Position de BNP Paribas sur le jugement de première instance
BNP Paribas a réagi, ce 23 août 2026, à un jugement rendu dans le cadre du litige soudanais, estimant que le tribunal de première instance a « gravement méconnu le droit suisse » et commis « de nombreuses erreurs de droit ». La banque affirme que des éléments de preuve essentiels, démontrant la conformité des transactions financières incriminées avec les droits suisse et européen, ont été écartés. Selon le communiqué officiel déposé sur info-financiere.gouv.fr, ces arguments ont été soutenus par des mémoires d’*amicus curiae* émanant des gouvernements suisse et américain, ainsi que d’universitaires, de juristes et d’organisations professionnelles de premier plan.
Le sommaire
Réponse aux demandeurs et préparation de l’appel
BNP Paribas qualifie le mémoire déposé par les demandeurs le 22 août 2026 de « dépourvu d’éléments nouveaux », se limitant à reprendre des arguments déjà réfutés par les autorités citées.

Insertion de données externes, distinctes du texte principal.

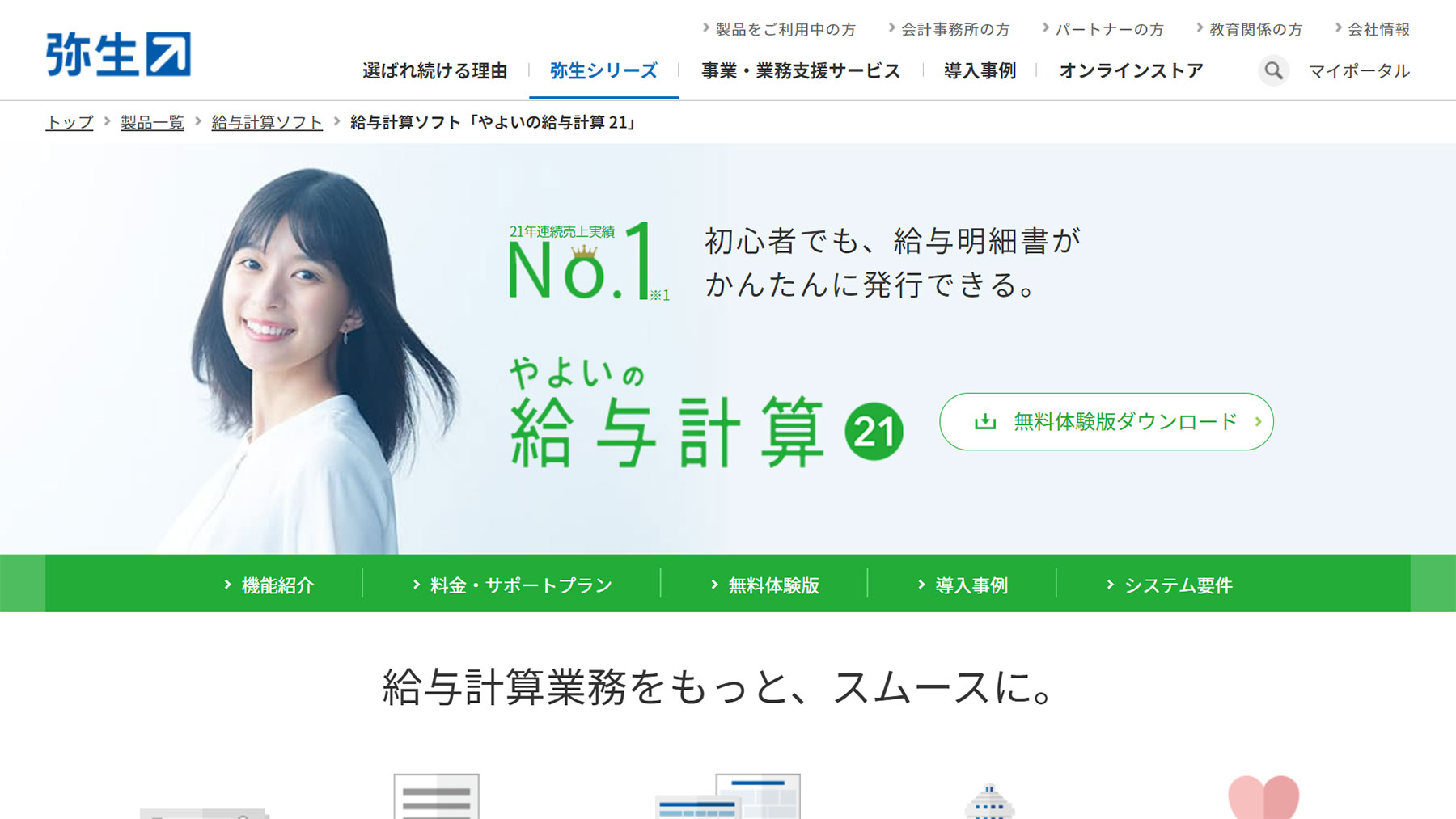1456x819 pixels.
Task: Jump to 機能紹介 section tab
Action: (269, 585)
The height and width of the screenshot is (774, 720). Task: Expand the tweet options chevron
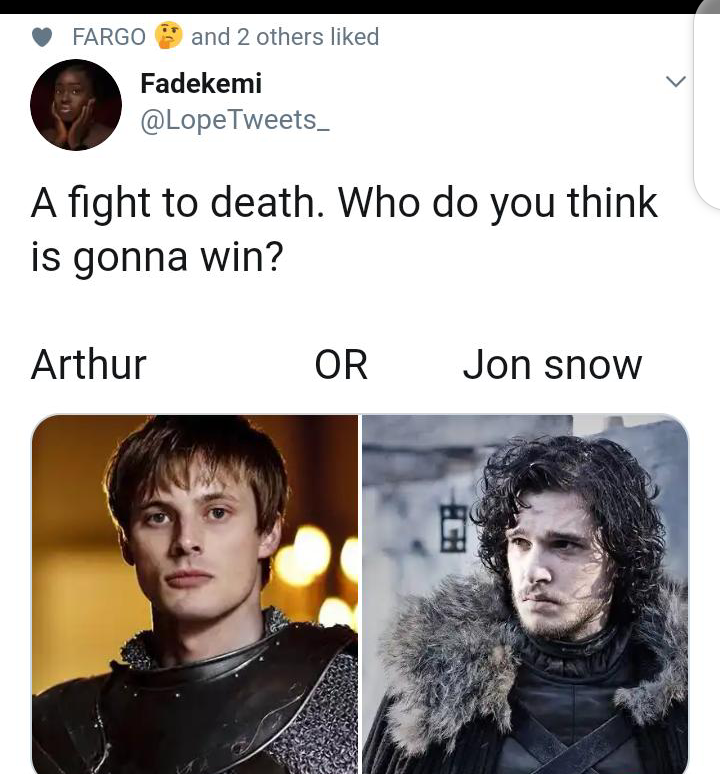pos(676,81)
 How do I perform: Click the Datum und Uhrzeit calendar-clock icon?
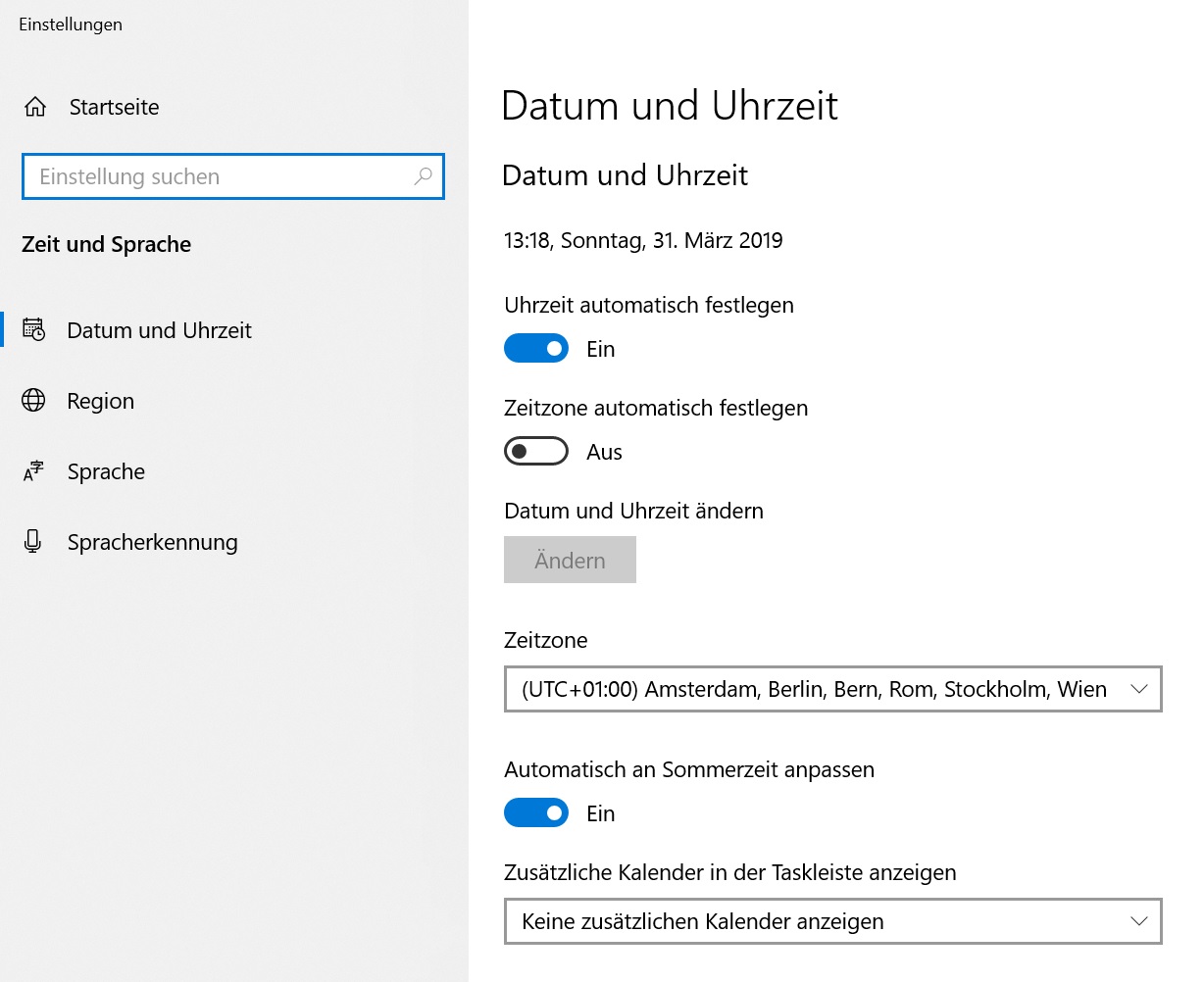[x=33, y=330]
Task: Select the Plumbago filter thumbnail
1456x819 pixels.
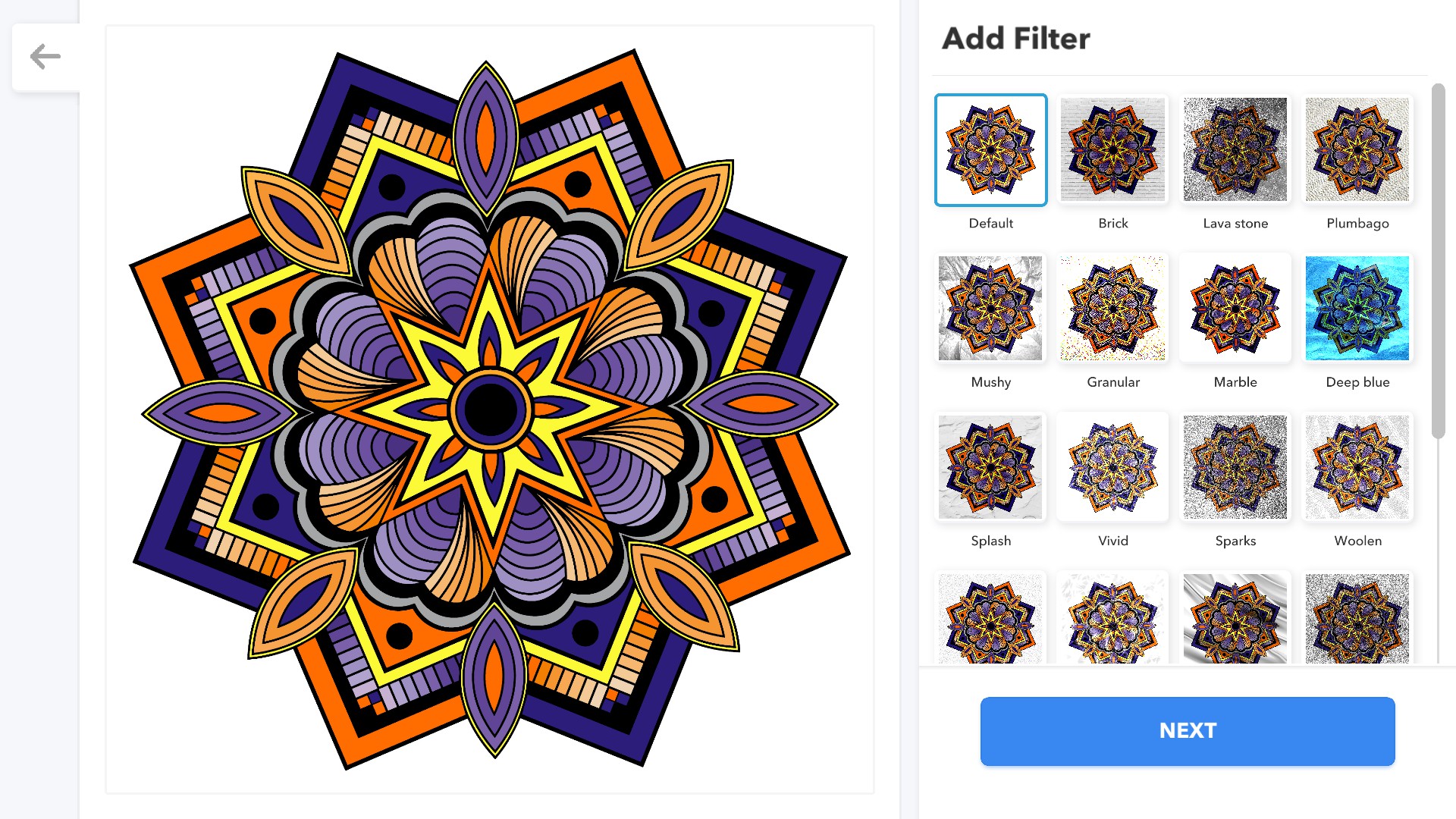Action: (x=1357, y=150)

La banque exprime sa confiance dans la suite de la procédure, annonçant son intention de déposer un mémoire en réplique et de défendre sa position devant la Cour d’appel. Le document officiel, accessible en PDF, précise que cette affaire concerne des transactions financières réalisées dans un cadre réglementaire alors en vigueur.
Mise en perspective
Cette déclaration marque une étape clé dans un contentieux aux implications juridiques et réputationnelles majeures pour BNP Paribas. Le recours en appel, s’il confirme les erreurs de droit alléguées, pourrait redéfinir les contours de la responsabilité des établissements financiers dans des opérations historiques impliquant des régimes sous sanctions. Pour les investisseurs, cette procédure illustre les risques persistants liés aux litiges transnationaux, où les interprétations divergentes des droits nationaux et internationaux pèsent sur les stratégies de défense des groupes bancaires.